* SUPPLIED PASSAGE:
----------------------------------------
Traffic jam at the Panama Canal!

Faust turned north, did (a couple) of circles and is now headed back south. She seems to be headed towards port now, so hopefully she'll make it this time:










Edit: After zooming in closer it appears that the Faust did _a couple_ of circles!


----------



## SD ///M4 (Jan 24, 2011)

Finally!

Name: FAUST http://www.vesseltracker.com/en/Ships/Faust-I56297.html
IMO: 9332925
Time: 21-06-2011 01:14:22 UTC

MOVEMENT: Vessel stopped. ( Port: Colon Berth: Colon Port )
PORT: The vessel FAUST has moored at berth. ( Port: Colon Berth: Colon Port )​









Current position: http://www.marinetraffic.com/ais/default.aspx?mmsi=266260000&centerx=-79.88728&centery=9.36596&zoom=10&type_color=7

No departure scheduled yet. Next stop: Port Hueneme, CA! Scheduled ETA is 29 June. Unfortunately, no AIS coverage at this port.


----------



## fishskis (Dec 18, 2004)

It is so incredibly cool (and a little scary) that this technology exists. It is also incredibly cool that you are doing these detailed updates on the ship that is carrying our two cars (and several thousand less important vehicles, apparently). Thank you again for feeding my obsession.

The waiting this time is not nearly as bad as my previous EDs; perhaps that is because I am still driving my previous ED car until this one arrives.(Last time I sold my old car well before my ED.)


----------



## SD ///M4 (Jan 24, 2011)

I'm going to be bummed if the Faust takes off and goes through the Panama Canal while I'm sleeping tonight! I'm hoping to get some webcam shots of it's passage.

There's no webcams that I could find in Manzanillo and there's none at Port Hueneme.


----------



## SD ///M4 (Jan 24, 2011)

I stayed up 'til after 2:00 AM last night hoping that the Faust would go directly from the Port of Manzanillo to the Panama Canal and I would get a webcam shot of it in the locks. Instead, it headed out of port and directly North where it hung out for hours, doing Crazy Ivans.










About an hour after I went to bed it started heading towards the Panama Canal. I got up after 6.5 hours sleep and was rewarded with this picture of the Faust in the first lock at Gatun:










Name: FAUST http://www.vesseltracker.com/en/Ships/Faust-I56297.html
IMO: 9332925
Time: 21-06-2011 15:19:54 UTC

MOVEMENT: Vessel stopped. ( Port: Colon Berth: Gatun Locks )
PORT: The vessel FAUST has moored at berth. ( Port: Colon Berth: Gatun Locks )​


----------



## SD ///M4 (Jan 24, 2011)
----------------------------------------
Dataset entries:
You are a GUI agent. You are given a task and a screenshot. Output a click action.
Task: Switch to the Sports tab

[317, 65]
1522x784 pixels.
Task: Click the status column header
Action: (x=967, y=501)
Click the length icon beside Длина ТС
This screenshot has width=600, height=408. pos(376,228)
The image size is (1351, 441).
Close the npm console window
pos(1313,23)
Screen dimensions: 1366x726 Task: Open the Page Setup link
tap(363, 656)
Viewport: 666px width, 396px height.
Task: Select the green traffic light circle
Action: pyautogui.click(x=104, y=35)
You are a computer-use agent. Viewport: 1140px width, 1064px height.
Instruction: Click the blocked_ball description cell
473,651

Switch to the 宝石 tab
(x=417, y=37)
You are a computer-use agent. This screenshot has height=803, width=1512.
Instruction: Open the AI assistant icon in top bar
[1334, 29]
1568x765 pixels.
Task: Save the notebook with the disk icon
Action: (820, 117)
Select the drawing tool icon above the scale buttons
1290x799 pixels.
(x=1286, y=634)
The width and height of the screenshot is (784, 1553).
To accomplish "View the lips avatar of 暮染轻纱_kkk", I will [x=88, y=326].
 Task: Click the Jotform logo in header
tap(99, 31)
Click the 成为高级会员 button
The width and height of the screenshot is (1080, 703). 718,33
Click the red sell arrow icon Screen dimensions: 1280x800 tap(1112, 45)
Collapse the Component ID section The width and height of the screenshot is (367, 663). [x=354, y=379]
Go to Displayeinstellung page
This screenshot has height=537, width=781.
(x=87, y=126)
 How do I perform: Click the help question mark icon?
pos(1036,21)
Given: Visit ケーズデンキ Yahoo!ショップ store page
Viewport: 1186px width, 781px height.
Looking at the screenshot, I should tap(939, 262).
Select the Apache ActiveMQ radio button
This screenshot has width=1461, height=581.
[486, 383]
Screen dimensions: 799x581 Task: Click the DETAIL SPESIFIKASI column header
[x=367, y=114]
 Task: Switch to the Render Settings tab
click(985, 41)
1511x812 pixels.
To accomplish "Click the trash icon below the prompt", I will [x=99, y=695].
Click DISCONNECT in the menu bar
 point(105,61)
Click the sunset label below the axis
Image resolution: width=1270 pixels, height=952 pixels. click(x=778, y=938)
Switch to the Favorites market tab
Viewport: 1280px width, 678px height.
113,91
----------------------------------------
* WHAT YOU NEED TO DO:
Condense the paragraph in the forum thread that begins "I stayed up 'til after 2:00 AM", keeping its main facts.

* OUTPUT FOR THIS EXERCISE:
The poster stayed up past 2:00 AM, hoping the Faust would go straight from the Port of Manzanillo to the Panama Canal and show up on a webcam in the locks. Instead, it left port, headed directly north and spent hours there doing Crazy Ivans.